The Sternberg peer review controversy arose out of a conflict over whether an article which supported the controversial concept of intelligent design and was published in a scientific journal was properly peer reviewed. One of the primary criticisms of the intelligent design movement is that there are no research papers supporting their positions in peer reviewed scientific journals.[1] On 4 August 2004, an article by Stephen C. Meyer (Director of Discovery Institute's Center for Science and Culture) titled "The origin of biological information and the higher taxonomic categories", appeared in the peer-reviewed journal, Proceedings of the Biological Society of Washington[2]. The journal's publisher claims the editor, Richard Sternberg, went outside the usual review procedures to allow Meyer's article to be published in his last issue as editor. Sternberg disputes the claims.[3] Meyer's article was a literature review article, and contained no new primary scholarship itself on the topic of intelligent design.
On 7 September 2004, the publisher of the journal, the Council of the Biological Society of Washington, released a statement repudiating the article:The paper by Stephen C. Meyer, "The origin of biological information and the higher taxonomic categories," in vol. 117, no. 2, pp. 213-239 of the Proceedings of the Biological Society of Washington, was published at the discretion of the former editor, Richard v. Sternberg. Contrary to typical editorial practices, the paper was published without review by any associate editor; Sternberg handled the entire review process. The Council, which includes officers, elected councilors, and past presidents, and the associate editors would have deemed the paper inappropriate for the pages of the Proceedings because the subject matter represents such a significant departure from the nearly purely systematic content for which this journal has been known throughout its 122-year history. [4]
source
So, should scientists like Sternberg, who ignored established and required review procedures be taken seriously? He pleads only that he have the "freedom to follow the evidence where ever it leads." But a lack of such freedom is not why he has been shunned and discredited. He's been shunned and discredited because he tried to promote his own views by circumventing the rules of his employment.
Should a scientist like Meyer be taken seriously? Someone who, according to Stein, thinks his
suggestion that "perhaps we weren't mud animated by lightening after all" is worthy of a peer reviewed science journal. The Council of the Biological Society of Washington certainly did not. And Sternberg obviously knew Meyer's paper was not up to the journal's standards and those of the reviewers, which is why he deliberately by passed them.

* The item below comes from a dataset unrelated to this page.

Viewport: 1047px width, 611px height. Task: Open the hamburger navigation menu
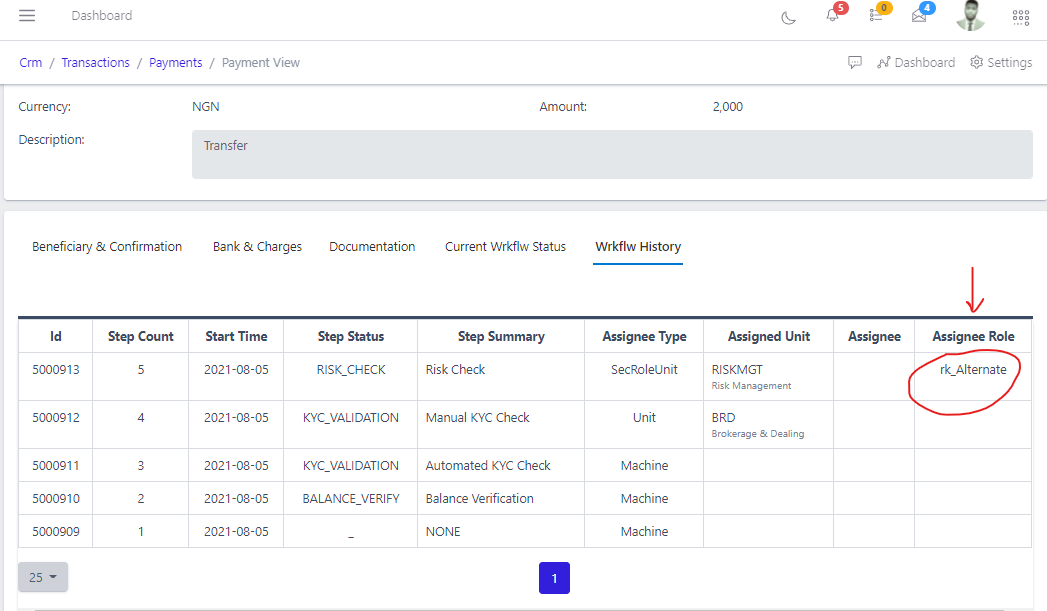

Stein's example of the Sternberg/Meyer incident to show why we may be coming a "less of a free society" and are "losing our right to believe and say whatever we want." is a laughable one, as is Sternberg's whining about his treatment for trying to slip a fast one by his employer.
This dishonest attempt to miscast science as the villain should be taken as a red flag warning for the rest of the video. Creationists can NEVER be trusted to present the truth. It's as simple as that.